Mon, 2nd Dec 2019 07:00
DBAY Advisors Limited
Update on proposal
· DBAY Advisors ("DBAY") stands firm behind Eddie Stobart Logistics plc ("Eddie Stobart" or the "Company") - its management, staff, customers, and suppliers
· DBAY (with its concert parties, including William Stobart) has acquired more shares in the Company, taking its holding in the business to 29.9%, which demonstrates DBAY's strong belief in the business and its prospects
· DBAY has worked non-stop over the past months to develop a robust plan for the business, which would ensure its stability going forward and restore value in the equity to the benefit of all shareholders. This plan is based upon DBAY's extensive experience gained during its past ownership when the Company thrived as a highly profitable and cash-generative logistics business
· This plan has the support of the Lenders and the board of the Company
· DBAY has listened to shareholders and amended its initial proposal so that fellow shareholders will have the opportunity to participate in the PIK Notes (as defined below) on an equivalent economic basis as the DBAY investors. The Company will remain listed in order that existing shareholders can participate in the future equity growth
· Investment advisers, Pensions & Investment Research Consultants ("PIRC"), Glass Lewis and International Shareholder Services have all recommended that Company shareholders support DBAY's plan
· Other parties who have been considering alternative solutions have been unable/unwilling to submit any concrete workable alternative so far. Should the DBAY proposal be voted down, the Eddie Stobart board will be faced with an imminent liquidity shortfall, imminent expiry of the existing waivers from the Lenders relating to the breaches of the Company's credit facility and no support from the Lenders to explore alternative options
Further to the announcement made on 15 November 2019, DBAY is pleased to provide an update on the progress it has made with the Proposed Transaction to rescue the equity value in Eddie Stobart.
DBAY said: "The DBAY team has spent months working with the Company and its lenders to put forward a proposal that provides a realistic opportunity to save the equity value in Eddie Stobart, while safeguarding jobs.
"DBAY has a long and successful history with the business and it is with regret that we will be returning under these circumstances. Our belief in Eddie Stobart is reflected in the considerable effort we have put in to deliver a practical proposal and our decision to invest further, despite the problems it has faced since we stepped back from the board.
"We think that Eddie Stobart staff are the best in the industry; we'll match their enthusiasm for this business and together overcome the Company's recent problems.

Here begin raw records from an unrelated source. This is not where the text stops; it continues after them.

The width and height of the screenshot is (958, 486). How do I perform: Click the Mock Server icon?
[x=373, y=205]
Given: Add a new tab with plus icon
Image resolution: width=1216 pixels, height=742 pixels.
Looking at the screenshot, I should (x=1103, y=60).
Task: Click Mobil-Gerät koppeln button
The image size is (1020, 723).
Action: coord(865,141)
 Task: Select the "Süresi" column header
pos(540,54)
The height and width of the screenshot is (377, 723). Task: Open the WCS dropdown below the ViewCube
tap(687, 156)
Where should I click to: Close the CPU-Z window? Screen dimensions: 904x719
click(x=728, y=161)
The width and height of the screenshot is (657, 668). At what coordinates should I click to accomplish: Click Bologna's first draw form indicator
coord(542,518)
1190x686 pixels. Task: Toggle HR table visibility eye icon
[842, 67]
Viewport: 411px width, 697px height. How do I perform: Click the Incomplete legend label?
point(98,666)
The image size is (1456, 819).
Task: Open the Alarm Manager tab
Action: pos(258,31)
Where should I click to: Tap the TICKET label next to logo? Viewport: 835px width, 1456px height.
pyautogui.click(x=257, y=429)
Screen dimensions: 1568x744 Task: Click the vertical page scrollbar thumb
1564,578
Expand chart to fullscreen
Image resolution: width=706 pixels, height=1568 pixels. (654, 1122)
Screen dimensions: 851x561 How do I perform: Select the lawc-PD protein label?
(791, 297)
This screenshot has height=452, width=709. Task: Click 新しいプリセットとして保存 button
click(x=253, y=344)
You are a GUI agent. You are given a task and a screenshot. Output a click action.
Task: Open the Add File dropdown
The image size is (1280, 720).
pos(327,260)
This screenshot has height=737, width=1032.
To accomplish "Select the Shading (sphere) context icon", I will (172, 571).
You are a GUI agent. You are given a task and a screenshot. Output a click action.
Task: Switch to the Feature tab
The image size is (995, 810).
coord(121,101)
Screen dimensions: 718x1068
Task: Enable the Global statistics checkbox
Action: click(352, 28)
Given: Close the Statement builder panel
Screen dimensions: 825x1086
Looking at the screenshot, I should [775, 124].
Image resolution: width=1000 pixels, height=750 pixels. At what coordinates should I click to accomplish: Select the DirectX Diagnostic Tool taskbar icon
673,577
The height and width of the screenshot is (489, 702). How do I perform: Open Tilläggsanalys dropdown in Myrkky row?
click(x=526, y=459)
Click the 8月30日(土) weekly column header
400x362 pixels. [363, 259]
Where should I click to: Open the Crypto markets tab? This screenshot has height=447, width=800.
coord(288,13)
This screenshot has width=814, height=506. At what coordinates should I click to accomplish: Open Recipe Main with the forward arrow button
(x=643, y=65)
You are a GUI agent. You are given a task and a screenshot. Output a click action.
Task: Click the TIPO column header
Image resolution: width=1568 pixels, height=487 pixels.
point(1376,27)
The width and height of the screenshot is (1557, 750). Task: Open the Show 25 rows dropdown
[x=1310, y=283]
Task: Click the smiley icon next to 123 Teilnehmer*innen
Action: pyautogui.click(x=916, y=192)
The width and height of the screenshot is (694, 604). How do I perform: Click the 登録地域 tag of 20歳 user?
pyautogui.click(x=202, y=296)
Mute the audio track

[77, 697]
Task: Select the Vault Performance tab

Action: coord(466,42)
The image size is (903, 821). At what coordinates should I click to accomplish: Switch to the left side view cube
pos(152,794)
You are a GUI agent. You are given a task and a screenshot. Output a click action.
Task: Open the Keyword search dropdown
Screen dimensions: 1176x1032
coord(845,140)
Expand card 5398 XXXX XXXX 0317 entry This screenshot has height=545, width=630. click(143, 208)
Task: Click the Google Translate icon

"We want customers to rest assured that our immediate priority is to ensure that they receive the reliable, high-quality service expected of this great brand. Key to all this will be the excellent partnerships Eddie Stobart has developed with its suppliers, who we know will play an important role in restoring the business.
"With the new funding in place to stabilise the business, we believe the Company can thrive once again. This belief is underpinned by the return of William Stobart who will support the operational management teams. This stability will be important to provide excellent customer service through the Christmas period and will allow the Company to meet its commitments to customers and suppliers throughout this busy period."
Proposed Transaction remains the only firm and recommended proposal
DBAY is pleased that the board of Eddie Stobart continues to support its proposal, which DBAY firmly believes is in the best interest of all shareholders.
DBAY also notes the statement in the announcement made on 29 November 2019 by Eddie Stobart that the Lenders have informed the board of the Company that if any alternative proposal requires additional funding in order to be implemented, the Lenders would not be willing to provide this. In addition, in the event that the vote relating to the Proposed Transaction is not successful at the General Meeting, the board will be faced with an imminent liquidity shortfall, imminent expiry of the waivers from the Lenders relating to the breaches of its credit facility, and no support from the Lenders to explore alternative options. Accordingly, if shareholder approval for the Proposed Transaction is not received, and the existing waivers in place over certain facilities, including the credit facility, were to expire on 13 December 2019, the respective finance parties will be able (amongst other things) to enforce their rights in respect of the share security over 100% of the issued share capital of Greenwhitestar, which is currently a wholly-owned subsidiary of the Company and in turn holds the Company's interests in the trading entities of Eddie Stobart.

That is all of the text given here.